An omnibus Agriculture Committee measure was amended and advanced from select file March 15.

Sen. Steve Halloran
Sen. Steve Halloran

LB262, as introduced last session by the committee, would clarify and combine terms within the Nebraska Pure Food Act to align with the federal Food and Drug Administration Food Code. The bill was amended on general file to include the provisions of four additional bills considered by the committee this session.

Hastings Sen. Steve Halloran, chairperson of the committee, offered an amendment on select file that would strike most of the provisions amended into the bill on the first round of debate that were intended to remove conflicts between state law and the USDA Final Rule implementing the hemp provisions of the 2018 Farm Bill.

Halloran said his amendment would incorporate portions of Sumner Sen. Teresa Ibach’s LB999 that instead would transfer licensure and regulation of hemp cultivation from the state Department of Agriculture to the U.S. Department of Agriculture, beginning Jan. 1, 2025.

Hemp production in Nebraska has declined significantly in recent years, Halloran said, and the few Nebraskans who are engaged in hemp cultivation would be better served by federal regulations — including a lack of licensure fees.

The amendment would require the state to continue to regulate the transportation of hemp. It also would terminate the state Hemp Commission and the Hemp Promotion Fund, and transfer any money in the fund to the state’s Noxious Weed Cash Fund.

The Halloran amendment was adopted 34-1.

Ibach also offered an amendment, adopted 29-1, to add provisions of her LB1061 that would change the Nebraska Corn Resources Act. The amendment would increase the checkoff assessment collected at the time corn enters commercial channels from 0.5 cents per bushel to 1 cent per bushel, beginning Oct. 1.
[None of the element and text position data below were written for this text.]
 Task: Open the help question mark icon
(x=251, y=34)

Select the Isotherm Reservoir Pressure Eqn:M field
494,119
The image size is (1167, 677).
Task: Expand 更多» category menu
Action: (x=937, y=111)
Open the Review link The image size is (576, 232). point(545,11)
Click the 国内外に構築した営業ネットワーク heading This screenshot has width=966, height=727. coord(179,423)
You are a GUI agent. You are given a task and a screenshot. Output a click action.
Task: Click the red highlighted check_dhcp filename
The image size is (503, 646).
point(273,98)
The current levy has not increased since 2012, Ibach said, and higher than average inflation rates and two years of drought has “significantly diminished” the actual value of the checkoff. She said the increase would bring Nebraska in line with other states and provide more resources to the Nebraska Corn Board to encourage producers to engage in research, education, market development and promotional programs.

Bayard Sen. Steve Erdman questioned the need for the increase. He opposed the amendment, saying Nebraska corn growers currently sell all of their product, which does not indicate a need for more money for the corn board to engage in promotional activities.
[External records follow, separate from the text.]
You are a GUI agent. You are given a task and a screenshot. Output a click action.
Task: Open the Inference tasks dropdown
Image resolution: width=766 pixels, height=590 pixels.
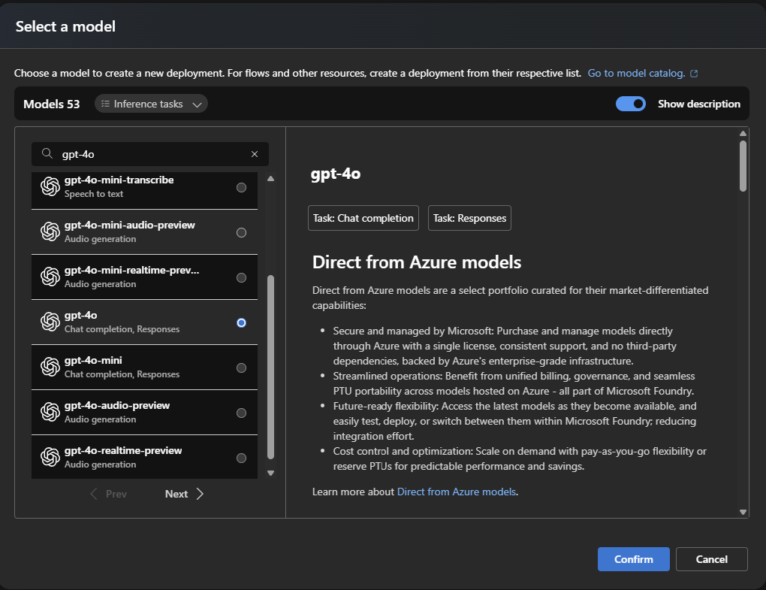click(x=151, y=104)
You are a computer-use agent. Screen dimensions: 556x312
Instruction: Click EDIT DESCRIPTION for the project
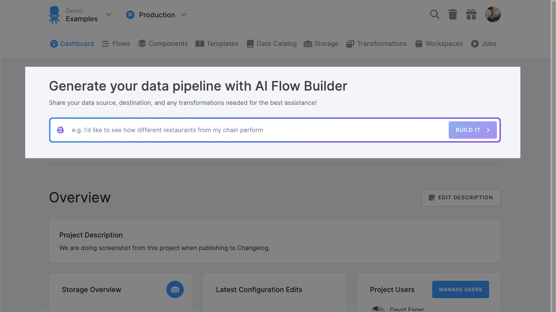461,197
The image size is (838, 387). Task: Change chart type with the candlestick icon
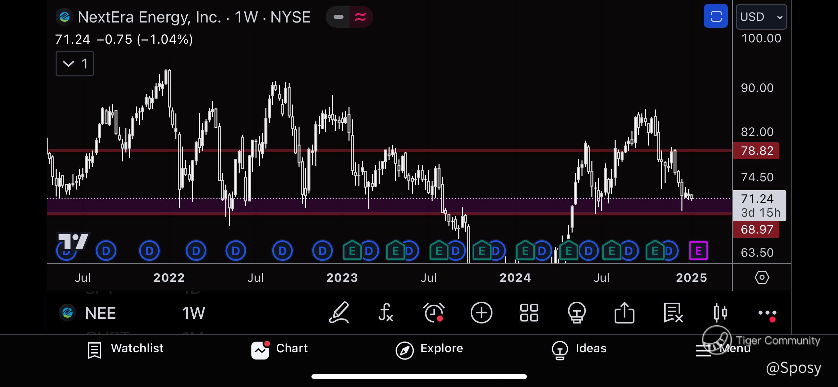point(721,313)
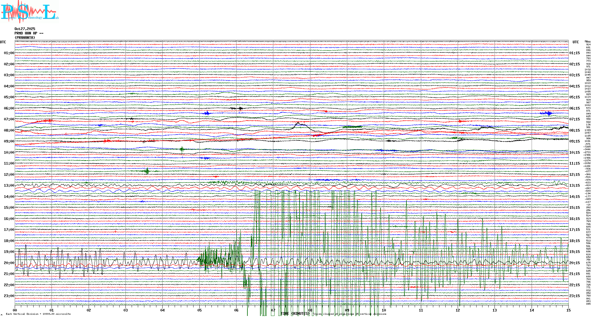Click the 10:15 label on right axis
Viewport: 592px width, 318px height.
574,153
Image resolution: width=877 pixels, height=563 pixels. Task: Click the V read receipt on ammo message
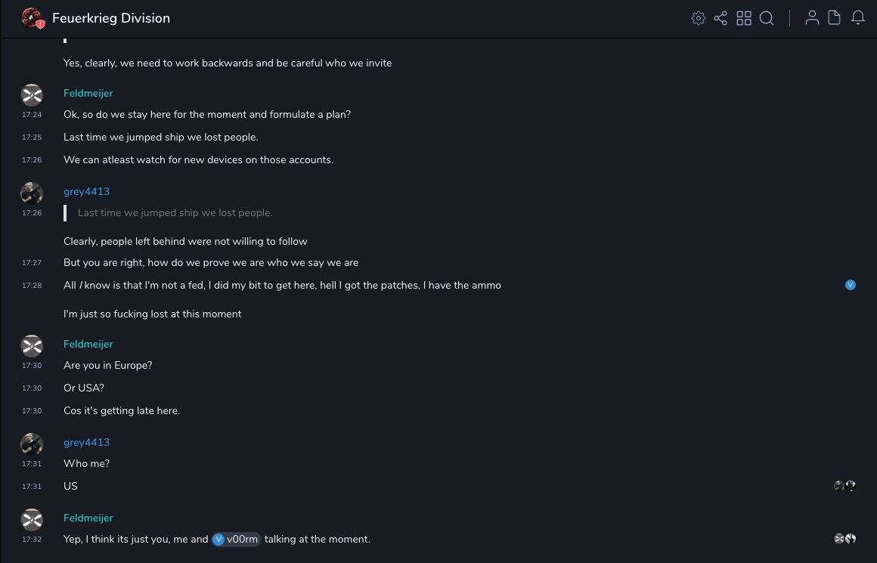click(x=851, y=285)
“I’m trying to figure out how this enhances more sales of corn that we already sell every year,” Erdman said.

North Platte Sen. Mike Jacobson supported the amendment, saying greater promotional efforts could increase the price at which corn is sold and create stronger local demand.

Among other changes, the amendment also would reduce the percent of budgeted expenditures of the Nebraska Corn Board that could be used to influence federal legislation.

An amendment offered by Plymouth Sen. Tom Brandt, adopted 34-0, added provisions of his LB321. The amendment would change regulations under the Nebraska Pure Food Act related to the cottage food industry — which authorizes the sale of foods prepared in private homes and sold directly to consumers.

The amendment would expand the cottage food exemption to include additional foods. Brandt said the changes would allow producers to sell certain non-refrigerated foods and other specific time and temperature-controlled items.

“One of the benefits of cottage foods is that they provide a way for individuals to start their own small business from home,” Brandt said.

Finally, an amendment offered by Thurston Sen. Joni Albrecht and adopted 31-0, would add insect production to the definition of an agricultural product in state law.

Lawmakers then advanced LB262 to final reading by voice vote.